Jonas190: Did you ever solve your problem? I had the same issue; after many frustrating attempts, I dismantle the entire saw and took the offending parts to a machine shop. They agreed to try, spending no more then one hour ($120). They succeeded! I put it back together yesterday, and raising/lowering the blade is now so easy that I did it a dozen times (OK, OK, eight times) just for the fun of it.

But in the process of looking for a solution, I also found that Sears still has one of the parts (the cradle (part # 62489)), and that the other part (the housing, arbor (part # 30420)) would have been available on eBay.

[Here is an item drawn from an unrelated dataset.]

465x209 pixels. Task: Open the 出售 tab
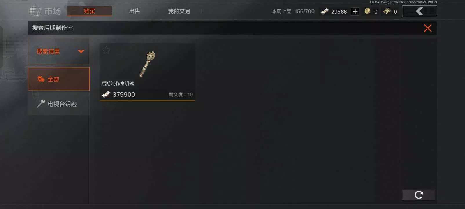(x=135, y=11)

It's been sold in the meantime.

I hope to hear from you.


----------



## Tman1 (Jan 14, 2013)

For anybody with this problem in the future, there is one solution that was not discussed. If you look at the troubleshooting section of the manual linked above, it mentions that having the bearing retainers too tight can cause it to be stiff. The manual tells how to adjust this on the bottom of page 34. This could also be handy if your adjustment is too loose.


----------



## emason61 (Dec 12, 2014)

*Craftsman 113 table saw arbor housing issue*

I'm rebuilding a Craftsman 113 table saw and also had a very difficult time removing the arbor housing from the cast base. I used Kano Aerokroil penetrant and could not get it to budge. I didn't make any progress until I used a large gear puller using very high torque on the gear puller center screw. After the housing was off the cast base, I cleaned up the shaft and bored housing hole and lubricated with Johnson's paste wax. The issue I'm having is the arbor housing does not easily go back on the casting base shaft. Tapping it on with a wooden hammer requires very hard hits and once it started to drop down onto the shaft just a little, the housing would not rotate by hand. I removed the housing and tried grease with the same results. The only thing I can think has happened is the top of the shaft mushroomed out to a slightly larger diameter from the pressure of the gear puller. Has anyone run into this? Any suggestions?


----------



## emason61 (Dec 12, 2014)

Borrowed a 3/4 honer from a local shop. Did the trick. Housing slides on and rotates freely.


----------



## JD1962 (Feb 19, 2019)

Currently having the same issue with mine. It was in my Father-in-laws damp basement for over 30 years. When it started binding up on him he just put the blade up high enough for all his cutting and left it there. I have taken everything apart except for removing the arbor from the cradle. I used a impact wrench on the screw lift to break it free and instead of the arbor turning on the shaft the shaft turned where it is pressed into the cradle. I spent 3 week soaking it with a penitent oil. and it still would not budge. Due to the unusual shape of the arbor I could not get any gear pullers to work. My next step today was lock it into a vice apply heat and use 2 pry bars to break it loose. I do not recommend that approach The cradle broke when the shaft is pressed into it. A couple more hours in the vice with heat, penetrating oil and pipe wrench;s I was able to get the broken piece off the shaft. After more heat and oil I got the shaft to move about 1/4 of a inch in the arbor. Mind you this is the part that should turn easily with the hand crank. I realized a shop press would push the pin out and called a friend who work in a large shop. He is going to punch out the pin tomorrow. I found a new cradle online for $80. There is no easy way to take this once they freeze up. The shop press would not have worked until I broke it. The unusual shape of the cradle and arbor prevents using one and many other tools designed for separating stuck parts. When I reinstall I plan on using a high quality synthetic grease or the dry graphite lubricant. Need to research that a bit first. But yearly maintenance on this part is definitely in order.


----------



## blevy009 (Jun 15, 2021)

jonas190 said:


> Hi,
> 
> I have two Craftsman table saws circa 1984-1985, model no. 113.298240, both suffering from the same problem. The Arbor Housing (part no. 30420), which controls the blade depth adjustment, is incredibly slow and difficult to turn. On one saw it has frozen completely. There is a shaft connecting the Arbor Housing to the Cradle (part no. 62489) on which the Arbor Housing is meant to rotate. I figured that both of these saws are old, lubricated with engine oil and full of saw dust, and probably just needed a good cleaning to free them up. Not so!
> 
> ...


I had exactly the same problem, just got harder and harder over the yrmears until it wouldn't move. I just pulled the lift gear off the shaft and found a hard sticky grease residue on the shaft and in the hole.There is no way to attach a simple gear puller, so I drilled and tapped 3 holes in arbor gear (8/32) and high grade machine screws to attach a gear pulling plate. 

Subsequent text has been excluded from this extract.